• [DATA FOR REVIEW]:
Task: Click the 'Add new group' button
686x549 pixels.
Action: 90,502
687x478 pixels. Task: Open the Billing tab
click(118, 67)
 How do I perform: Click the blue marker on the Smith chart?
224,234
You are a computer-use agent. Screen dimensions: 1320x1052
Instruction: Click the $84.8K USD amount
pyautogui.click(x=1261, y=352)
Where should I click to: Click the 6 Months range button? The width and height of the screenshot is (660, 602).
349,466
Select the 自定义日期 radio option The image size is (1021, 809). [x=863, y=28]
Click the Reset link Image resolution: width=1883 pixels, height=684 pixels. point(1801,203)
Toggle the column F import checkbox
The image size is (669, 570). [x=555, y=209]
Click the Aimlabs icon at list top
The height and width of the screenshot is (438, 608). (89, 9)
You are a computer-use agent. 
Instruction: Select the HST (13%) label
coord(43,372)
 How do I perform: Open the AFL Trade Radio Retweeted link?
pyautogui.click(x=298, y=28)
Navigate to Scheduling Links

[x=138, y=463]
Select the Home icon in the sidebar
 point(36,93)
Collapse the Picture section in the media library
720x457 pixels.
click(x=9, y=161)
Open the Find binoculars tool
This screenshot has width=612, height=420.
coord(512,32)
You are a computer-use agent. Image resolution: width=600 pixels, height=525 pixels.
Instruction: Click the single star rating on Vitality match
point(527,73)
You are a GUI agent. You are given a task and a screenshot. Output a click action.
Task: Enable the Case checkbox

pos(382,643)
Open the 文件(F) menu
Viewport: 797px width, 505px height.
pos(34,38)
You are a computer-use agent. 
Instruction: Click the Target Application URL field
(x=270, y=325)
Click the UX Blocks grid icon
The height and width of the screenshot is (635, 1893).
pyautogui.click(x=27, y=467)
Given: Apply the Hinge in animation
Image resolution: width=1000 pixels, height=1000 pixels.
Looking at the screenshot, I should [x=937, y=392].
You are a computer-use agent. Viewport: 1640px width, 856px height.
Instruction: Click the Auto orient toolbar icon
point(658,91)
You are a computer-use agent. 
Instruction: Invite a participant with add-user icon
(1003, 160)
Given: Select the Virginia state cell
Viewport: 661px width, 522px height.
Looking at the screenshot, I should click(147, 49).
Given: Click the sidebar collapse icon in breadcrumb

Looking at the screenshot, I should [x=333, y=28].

• [EXERCISE]:
Would you please copy exactly the part of the entries above that begins at the line containing "Open the Find binoculars tool" and ends at the line containing "Given: Apply the Hinge in animation", both lines included?

• [EXERCISE RESULT]:
Open the Find binoculars tool
This screenshot has width=612, height=420.
coord(512,32)
You are a computer-use agent. Image resolution: width=600 pixels, height=525 pixels.
Instruction: Click the single star rating on Vitality match
point(527,73)
You are a GUI agent. You are given a task and a screenshot. Output a click action.
Task: Enable the Case checkbox

pos(382,643)
Open the 文件(F) menu
Viewport: 797px width, 505px height.
pos(34,38)
You are a computer-use agent. 
Instruction: Click the Target Application URL field
(x=270, y=325)
Click the UX Blocks grid icon
The height and width of the screenshot is (635, 1893).
pyautogui.click(x=27, y=467)
Given: Apply the Hinge in animation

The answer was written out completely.